Load is the sixth studio album by American heavy metal band Metallica, released on June 4, 1996, by Elektra Records in the United States and by Vertigo Records internationally. The album showed more of a hard rock side of Metallica than the band's typical thrash metal style, which alienated much of the band's fanbase. It also featured influences from genres such as Southern rock, blues rock, country rock, and alternative rock. Drummer Lars Ulrich said about Load more exploratory nature, "This album and what we're doing with it – that, to me, is what Metallica are all about: exploring different things. The minute you stop exploring, then just sit down and fucking die." At 79 minutes, Load is Metallica's longest studio album.

Load received mixed reviews from critics but was a commercial success, debuting and spending four consecutive weeks at number one on the US Billboard 200 chart. Load sold 680,000 units in its first week, making it the biggest opening week for Metallica as well as the biggest debut of 1996. It was certified 5× platinum by the Recording Industry Association of America (RIAA) for shipping five million copies in the United States. Four singles—"Until It Sleeps", "Hero of the Day", "Mama Said", and "King Nothing"—were released as part of the marketing campaign for the album.

Background
Load, released approximately five years after the commercially successful album Metallica, saw the band shifting toward hard rock and away from their thrash metal roots. As on previous releases, the album's fourteen songs began as rough demos created by principal songwriters James Hetfield and Lars Ulrich in Ulrich's basement recording studio, "The Dungeon". In early 1995, the band took over thirty demos into The Plant Studios, where they would work for approximately one year. Metallica worked with producer Bob Rock, who had been at the helm during the recording process for Metallica.

The songwriting dispensed almost entirely with the thrash metal style that characterized the band's sound in the 1980s. Metallica had listed several artists and bands from which they took inspiration while writing Load and Reload, including Kyuss, Alice in Chains, Soundgarden, Primus, ZZ Top, Pantera, Corrosion of Conformity, Ted Nugent, Aerosmith, and even more mainstream acts like Oasis, Alanis Morissette, and Garth Brooks, among others. This resulted in Load having a much more mid-paced, groovier sound. In place of staccato riffs, Hetfield and lead guitarist Kirk Hammett experimented with blues rock-based tones and styles. Additionally, Ulrich adopted a minimalist approach to his drum recording, abandoning the speed and complex double bass drumming patterns of previous albums, and using simpler techniques and playing styles. 

The album's lyrical themes show a striking departure from Metallica's previously social and politically charged subjects; many of Load's tracks discuss themes of depression, including "Bleeding Me", "Mama Said", and "Until It Sleeps", all of which are about the death of Hetfield's mother, and "The Outlaw Torn", which is said to be about the band coping with Cliff Burton's death. Other songs, such as "The House Jack Built" and "Cure", discuss themes of drug and alcohol addiction, and "Thorn Within" and "Poor Twisted Me" reflect James's struggles with depression.

====

#### EXERCISES:
[1] Answer these questions using the text about the album Load:
(a) On what date was Load released?
(b) In early 1995, to which studio did the band take more than thirty demos?
(c) Which three songs are about the death of Hetfield's mother?
[2] Count the lines in the listing below that contain the string "Switch", and give only the number.
The listing that follows is unrelated to the text about Metallica's album Load.

#### DATA SHOWN:
====

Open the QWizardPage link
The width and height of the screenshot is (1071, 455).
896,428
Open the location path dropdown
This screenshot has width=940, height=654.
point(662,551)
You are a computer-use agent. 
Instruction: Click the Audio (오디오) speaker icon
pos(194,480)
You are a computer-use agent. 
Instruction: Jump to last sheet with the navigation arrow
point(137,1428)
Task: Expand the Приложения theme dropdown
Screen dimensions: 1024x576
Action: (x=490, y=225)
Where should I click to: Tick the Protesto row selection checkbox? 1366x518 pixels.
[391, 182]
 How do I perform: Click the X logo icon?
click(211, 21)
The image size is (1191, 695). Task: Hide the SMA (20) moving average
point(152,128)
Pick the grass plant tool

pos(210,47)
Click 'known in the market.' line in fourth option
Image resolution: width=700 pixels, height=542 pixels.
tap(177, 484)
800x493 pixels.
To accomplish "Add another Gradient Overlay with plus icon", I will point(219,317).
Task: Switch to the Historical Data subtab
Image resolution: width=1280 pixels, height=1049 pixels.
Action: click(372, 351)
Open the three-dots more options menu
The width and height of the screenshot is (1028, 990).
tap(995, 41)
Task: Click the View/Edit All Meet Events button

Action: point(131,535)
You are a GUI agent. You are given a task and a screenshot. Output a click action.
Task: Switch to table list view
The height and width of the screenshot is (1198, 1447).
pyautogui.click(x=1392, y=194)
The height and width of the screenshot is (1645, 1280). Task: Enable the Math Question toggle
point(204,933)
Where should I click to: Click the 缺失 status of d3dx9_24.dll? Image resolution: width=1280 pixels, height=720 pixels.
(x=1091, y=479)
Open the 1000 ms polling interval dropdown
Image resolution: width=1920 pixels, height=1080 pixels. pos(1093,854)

====

#### RESPONSES IN ORDER:
[1]
(a) June 4, 1996
(b) The Plant Studios
(c) "Bleeding Me", "Mama Said", and "Until It Sleeps"

[2] 2